The diurnal cycle of convection and cloud cover is a significant mode of the climate system variability, linked to the daily cycle of solar heating. The representation of the diurnal cycle of convection by models need an accurate behaviour of different parameterizations such as convection and cloud parameterization [3,4,5]. Prediction of weather has a direct impact on society, particularly in Africa where agriculture, water resources, and health (e.g., prevalence of malaria, meningetis) depend highly on rainfall, particularly in Sahel where during dry season there is scarce water resources and humans compete with livestock for water. The realistic representation of convection is very interesting for flood assessment. It is important that model captures the diurnal cycle of convection, which affects rainfall through evapotranspiration and the simulation of surface temperature.

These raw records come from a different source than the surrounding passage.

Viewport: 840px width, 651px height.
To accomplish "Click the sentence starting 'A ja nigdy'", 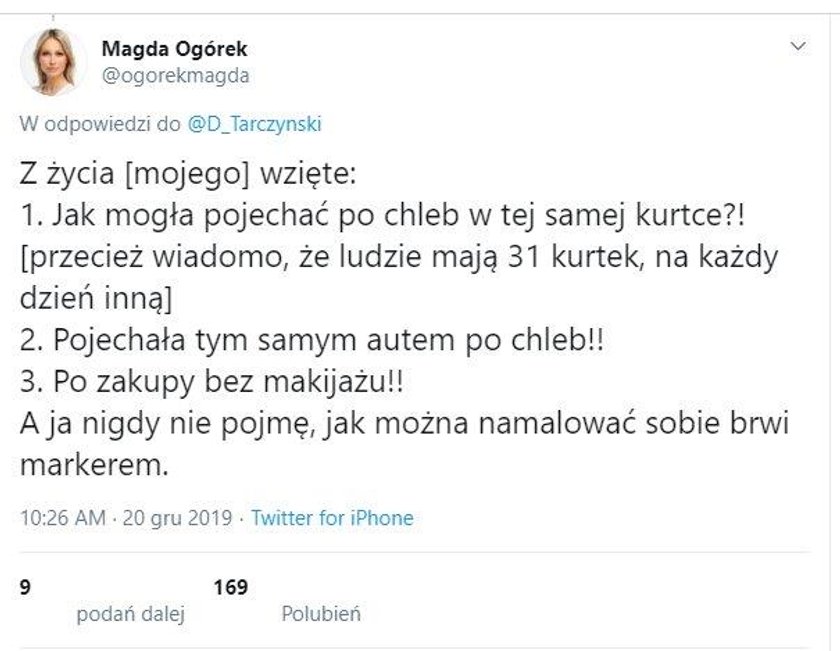I will point(405,423).
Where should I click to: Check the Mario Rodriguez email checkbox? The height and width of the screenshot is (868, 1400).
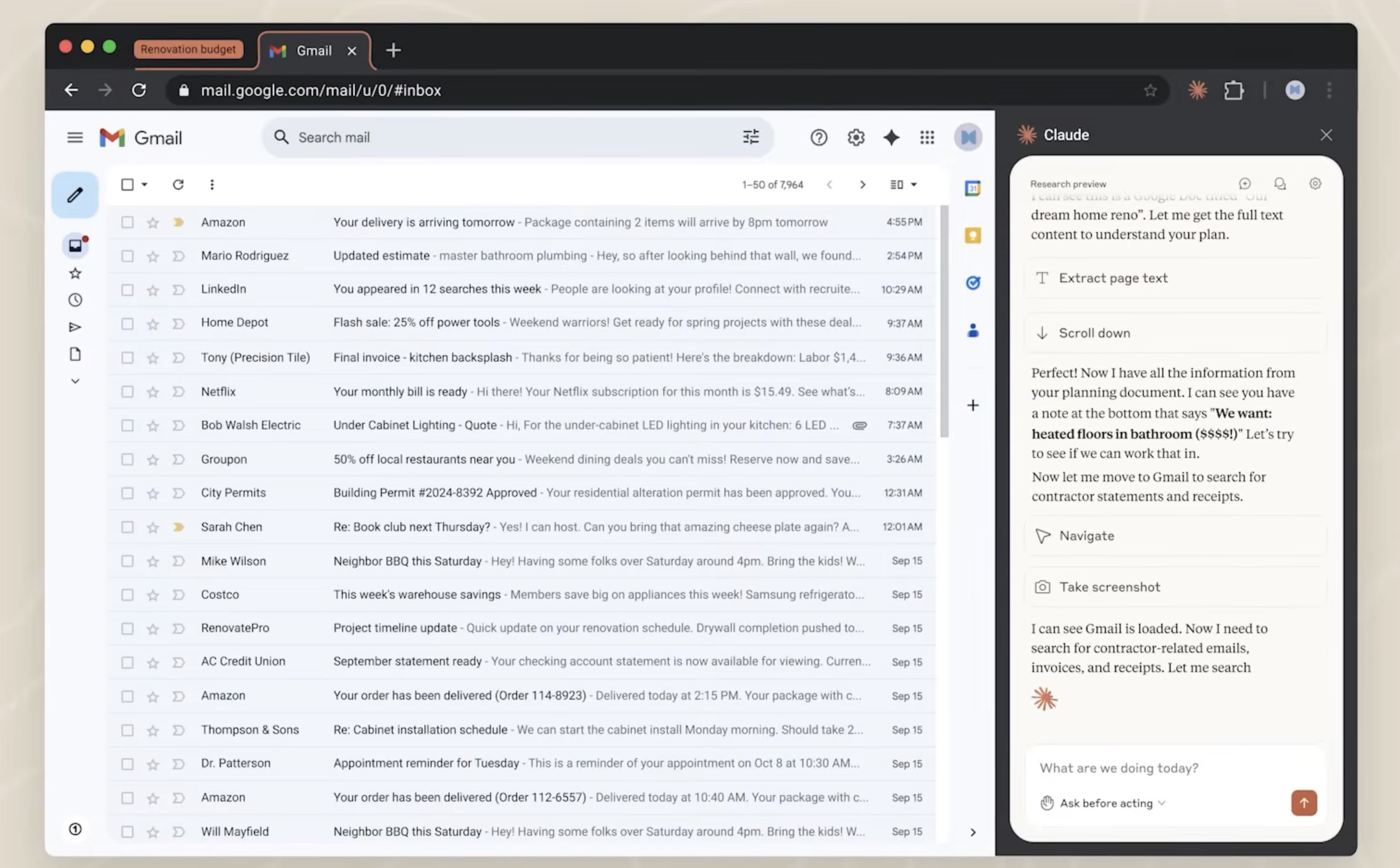(x=127, y=256)
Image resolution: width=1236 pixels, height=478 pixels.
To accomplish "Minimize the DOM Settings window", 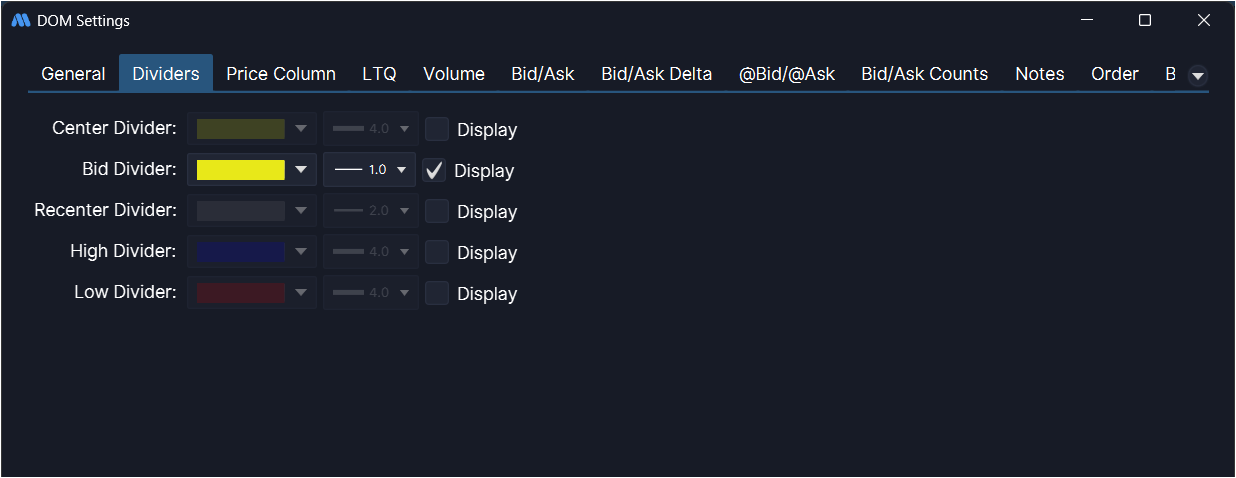I will click(x=1087, y=21).
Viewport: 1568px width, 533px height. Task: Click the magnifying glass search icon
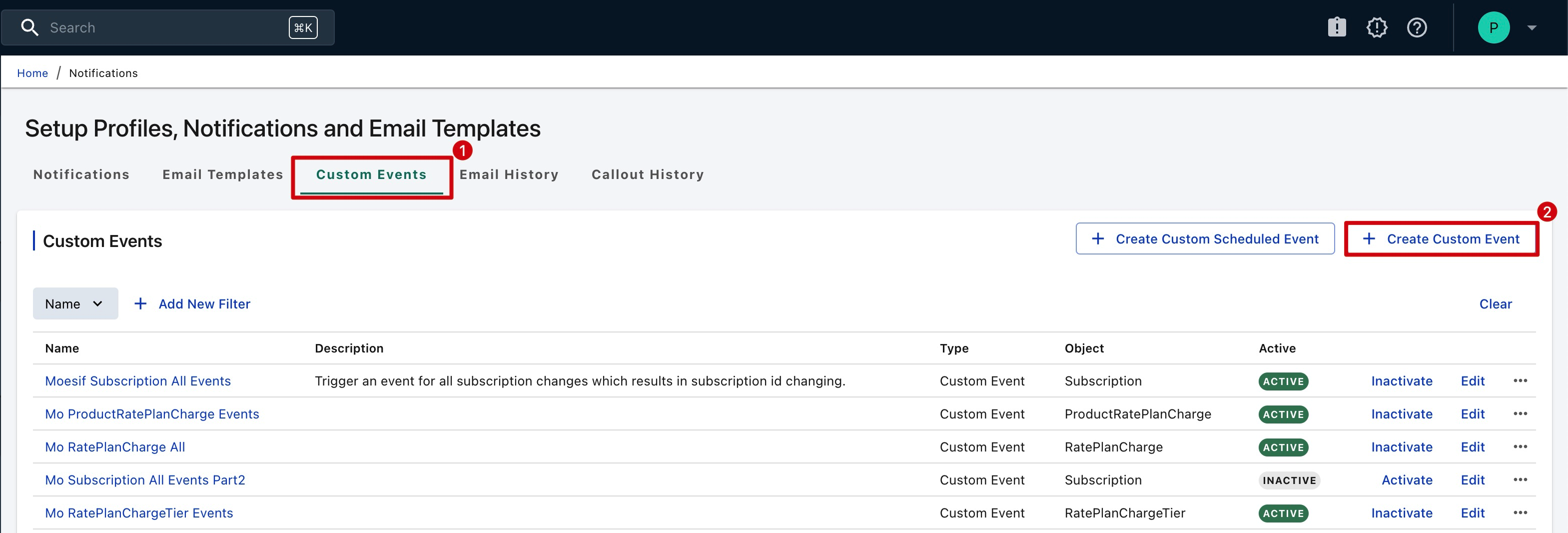[29, 28]
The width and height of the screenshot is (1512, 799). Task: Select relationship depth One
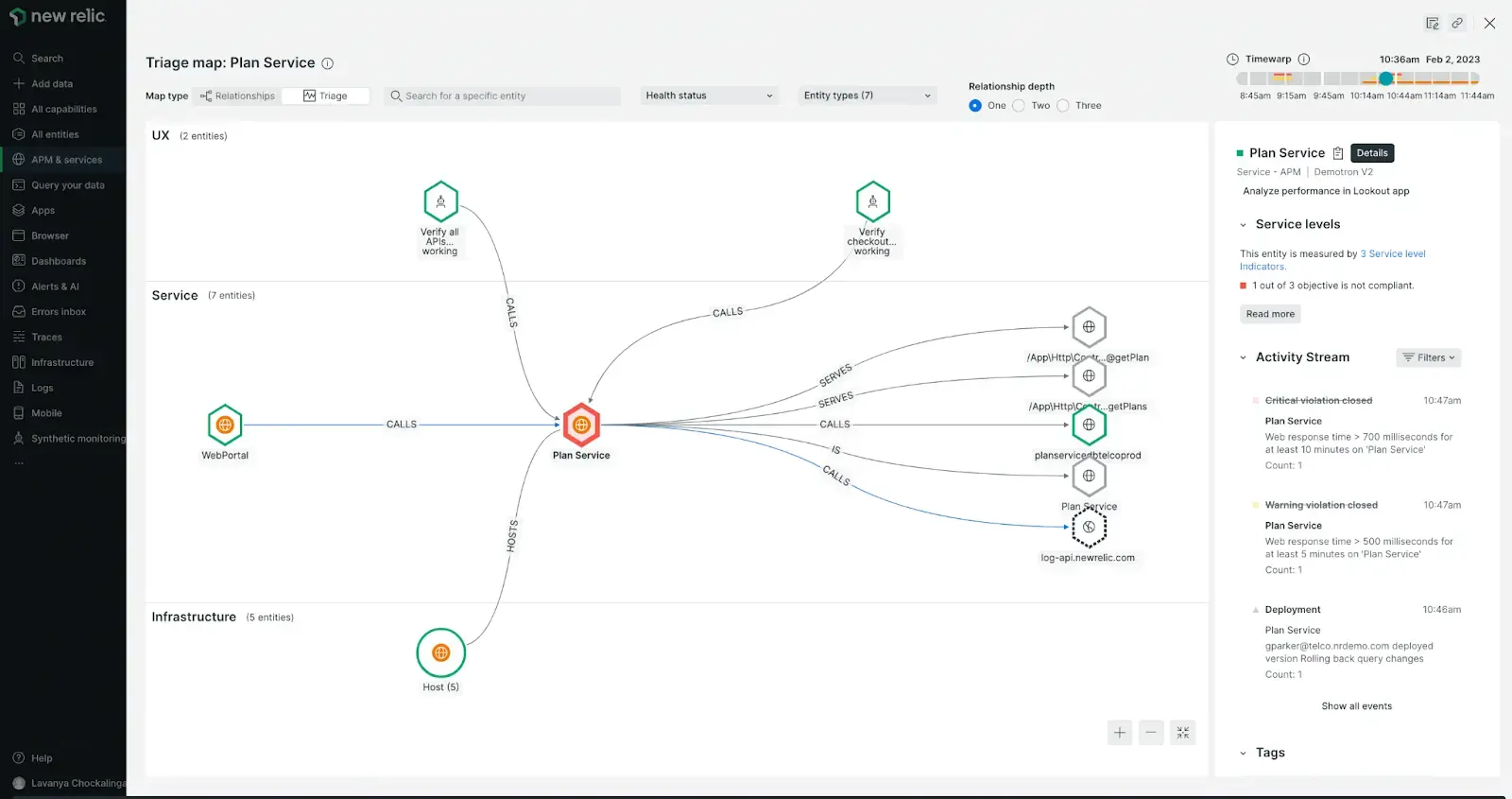point(975,106)
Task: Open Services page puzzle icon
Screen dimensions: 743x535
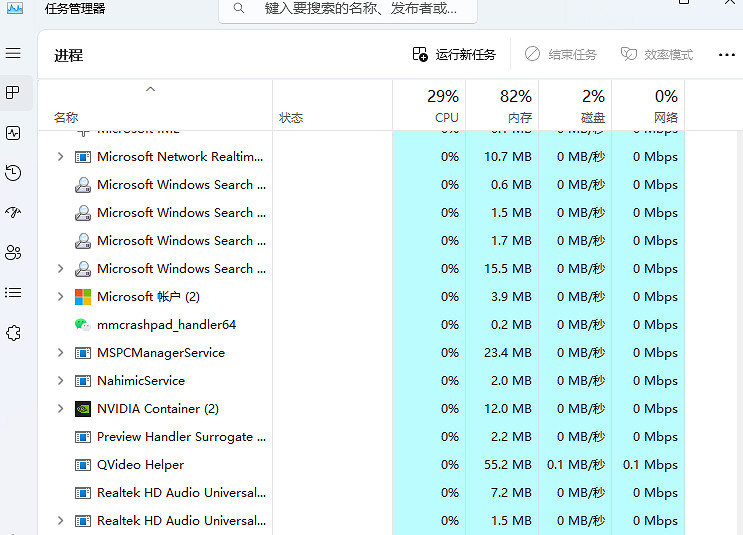Action: coord(13,333)
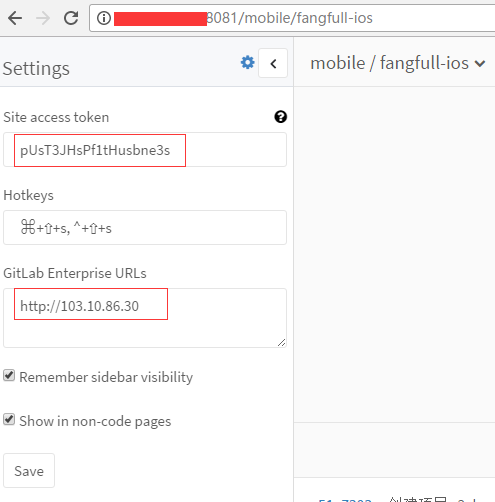The image size is (495, 502).
Task: Open help for Site access token
Action: coord(280,117)
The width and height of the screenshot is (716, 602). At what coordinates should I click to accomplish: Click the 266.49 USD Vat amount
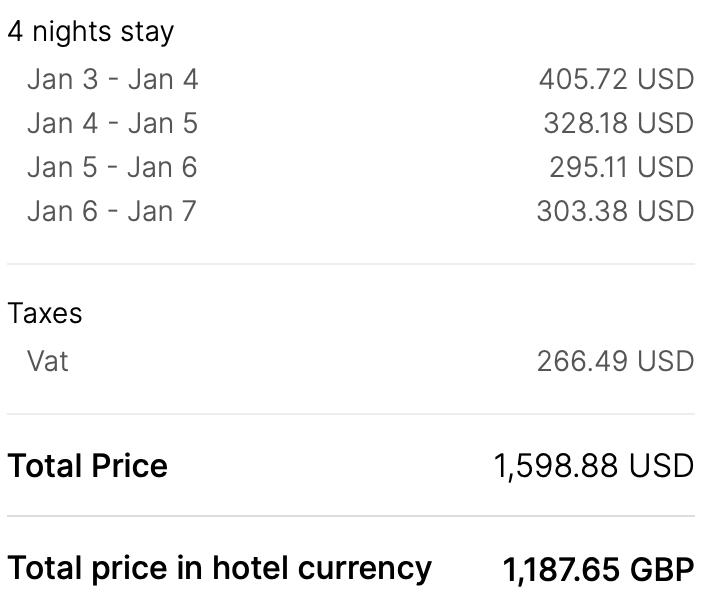615,360
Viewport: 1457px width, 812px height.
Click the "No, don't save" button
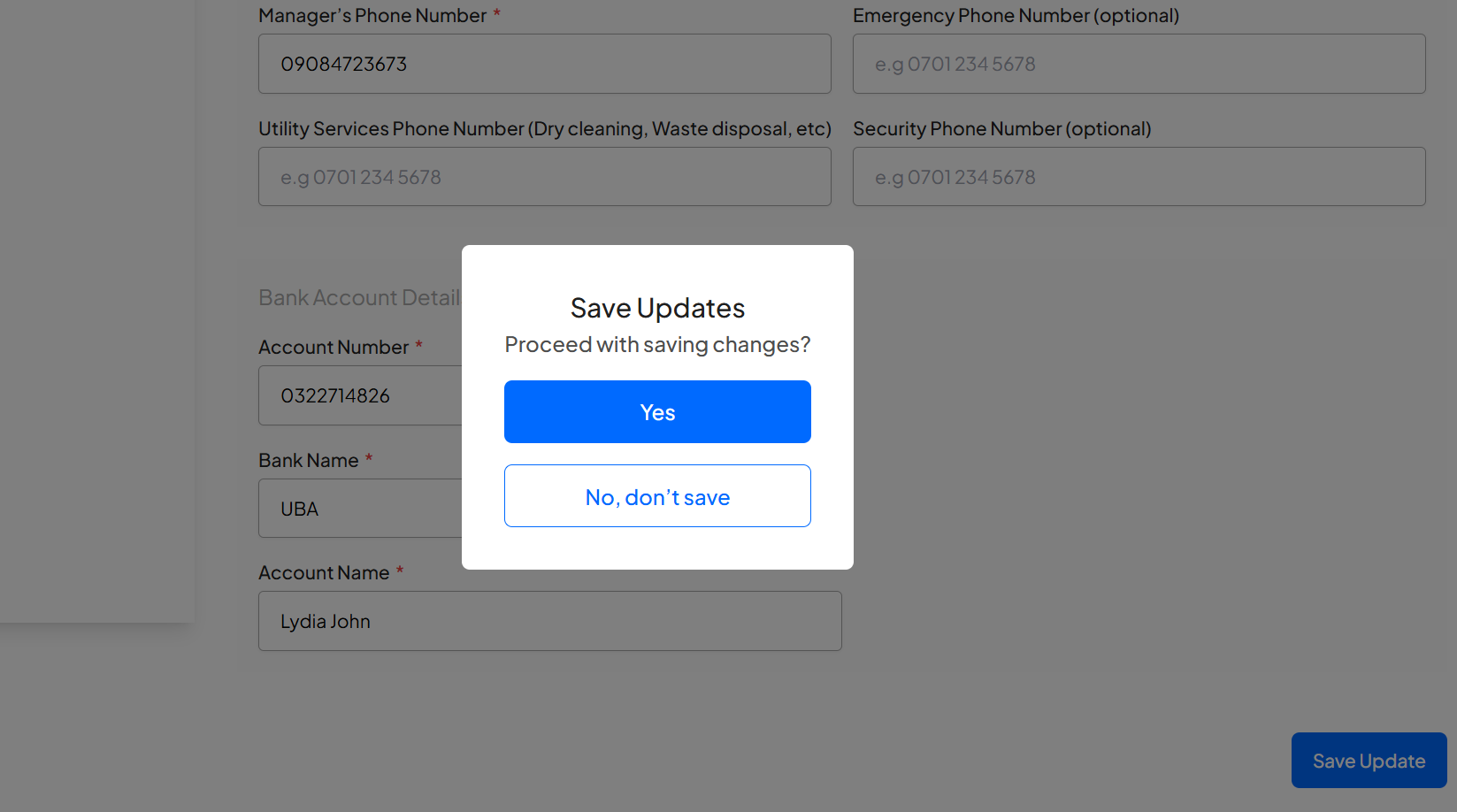coord(657,496)
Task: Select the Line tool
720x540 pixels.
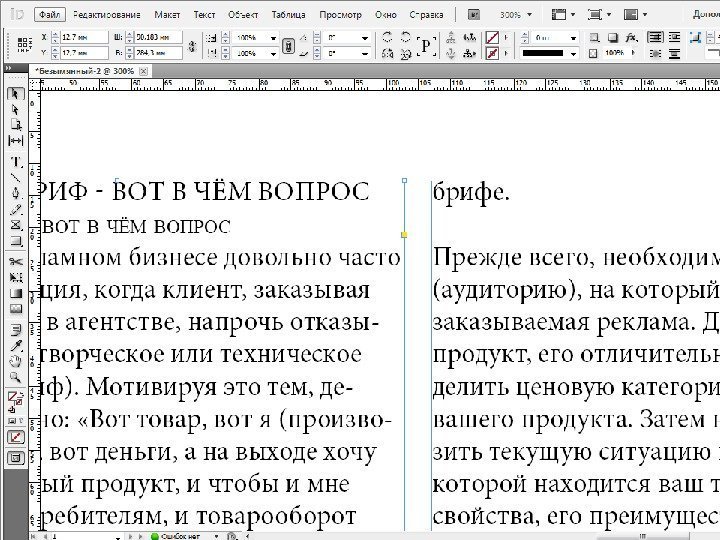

Our understanding of the diurnal cycle of convective activities is currently limited by the capacity to observe or to simulate it in numerical climate models and in numerical weather prediction models [6]. The regional variability of convection, if correctly represented, can improve the forecasting of African monsoon circulation through meteorological numerical models. Focus on the analysis on convective and deep convective activities is more interesting in view of a better modeling of such events potentially dangerous for agriculture, health and flash floods. Past studies have clearly indicated a land–sea contrast in the diurnal cycle of tropical convection, with high amplitudes over land and relatively weak amplitudes over oceans [7]. Dissimilarities also appear in their phases, the cycle reaching its maximum earlier over land masses than over the ocean [8]. The diurnal cycle of convection also exhibits a wide range of regional behaviours as a consequence of differences in local surface characteristics and conditions. Thermal conditions on ocean surface, land–sea breeze circulation, mountain valley wind and coastal curvatures are additional factors modulating it [9].

Since infrared radiometers are sensitive to cloud cover specially to cold top of deep convective clouds, they are well adapted to study diurnal cycles of convection. Instrument carrying satellites provide global observations with the high spatial and temporal resolutions needed for the improved characterization of convective cells and their development. Many past investigations of convective activities used the International Satellite Cloud Climatology Project (ISCCP) reduced radiance datasets with spatial resolution ranging from 30 km to 280 km and repeat times of 3 hours. Both daily and seasonal cycles of the frequency of cold top clouds for various brightness temperature thresholds were analysed [7,10,11,12], using ISCCP images rescaled to 2.5° × 2.5° boxes which undermine local details.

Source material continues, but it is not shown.